Exercise and sleep are highlighted as of key importance to being creative (and I’ve certainly been working on my sleep), and then How to Write a Lot: A Practical Guide to Productive Academic Writing (2007) is quoted:
His suggestions are simple: write and do your research daily in small blocks of time (schedule it in and don’t cheat on that schedule); keep track of what you do in that time; stay attentive to your writing goals and, ideally, get yourself a group that will help you keep to these goals. You might protest, what good are small blocks of time? But small, regular amounts of work build up to significant productivity. A few pages often make a big difference. If you were learning how to tap dance or play the French horn, you wouldn’t set aside one full day a week for practice or cram it into your Saturday afternoons; instead you’d practise for short periods, daily. Why should research and writing be any different?
As academics, we are used to research, so we should research our own habits (oh yes – and being ‘completely detached’ from the good and the bad of a job – is key) –
It is in our best interest to not only be productive but satisfied with our work, because work is vital to our identity and self-definition. We need work not just to put bread on the table but to feel of use, to serve, to contribute, to make and to connect. But the long-hours culture and the cult of busyness saps meaning away, as we tick through never-ending “to do” lists, becoming chronically tired and working less efficiently with each overtime hour.

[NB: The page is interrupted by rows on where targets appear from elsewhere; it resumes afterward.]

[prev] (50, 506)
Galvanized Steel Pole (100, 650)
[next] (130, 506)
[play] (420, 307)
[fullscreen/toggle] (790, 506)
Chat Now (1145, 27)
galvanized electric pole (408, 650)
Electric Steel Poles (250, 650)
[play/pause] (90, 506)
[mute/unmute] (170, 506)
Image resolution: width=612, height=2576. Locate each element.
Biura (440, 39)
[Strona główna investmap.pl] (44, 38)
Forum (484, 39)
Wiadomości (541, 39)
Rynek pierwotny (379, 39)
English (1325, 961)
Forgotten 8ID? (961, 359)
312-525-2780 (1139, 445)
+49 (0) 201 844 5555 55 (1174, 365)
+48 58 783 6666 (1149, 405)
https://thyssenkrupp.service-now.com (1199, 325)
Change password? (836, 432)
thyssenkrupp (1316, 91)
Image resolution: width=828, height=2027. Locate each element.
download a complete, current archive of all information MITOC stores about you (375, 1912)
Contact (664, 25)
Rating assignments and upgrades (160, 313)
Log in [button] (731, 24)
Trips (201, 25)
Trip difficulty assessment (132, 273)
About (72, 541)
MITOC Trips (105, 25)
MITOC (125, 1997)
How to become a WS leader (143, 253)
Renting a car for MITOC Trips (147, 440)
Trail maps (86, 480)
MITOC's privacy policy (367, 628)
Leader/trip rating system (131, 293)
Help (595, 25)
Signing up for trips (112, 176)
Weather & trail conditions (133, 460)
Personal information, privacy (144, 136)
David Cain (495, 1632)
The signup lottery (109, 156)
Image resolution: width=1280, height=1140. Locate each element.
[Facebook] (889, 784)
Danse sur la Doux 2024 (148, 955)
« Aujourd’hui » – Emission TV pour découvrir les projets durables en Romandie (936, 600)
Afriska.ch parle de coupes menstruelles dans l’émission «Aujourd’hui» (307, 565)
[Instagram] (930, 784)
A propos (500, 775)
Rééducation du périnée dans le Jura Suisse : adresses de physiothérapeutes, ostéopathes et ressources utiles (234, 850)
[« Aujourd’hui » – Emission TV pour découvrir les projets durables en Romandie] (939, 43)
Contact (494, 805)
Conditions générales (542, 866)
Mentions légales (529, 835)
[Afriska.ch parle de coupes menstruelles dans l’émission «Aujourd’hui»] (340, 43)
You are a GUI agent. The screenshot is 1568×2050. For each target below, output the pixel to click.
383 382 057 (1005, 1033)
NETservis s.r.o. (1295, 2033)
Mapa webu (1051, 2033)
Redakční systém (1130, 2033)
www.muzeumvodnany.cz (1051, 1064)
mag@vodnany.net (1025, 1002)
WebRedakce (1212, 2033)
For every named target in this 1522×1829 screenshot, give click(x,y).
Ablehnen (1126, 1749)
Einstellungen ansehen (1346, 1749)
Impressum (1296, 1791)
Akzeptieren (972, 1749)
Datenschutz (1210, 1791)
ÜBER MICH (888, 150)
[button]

There’s mention that even in the factory shorter hours have demonstrated increased productivity .. and I remember this from my research in the Second World War – it was SO essential to get arms out, that an extra day was added to the ‘week-cycle’ … productivity went down! And, even in times of crisis, this is key:
Before, Red Cross workers put in as many hours as necessary until the job was finished. Now the Red Cross recognises that workers need breaks in order to be able to respond effectively to the humanitarian crises they face.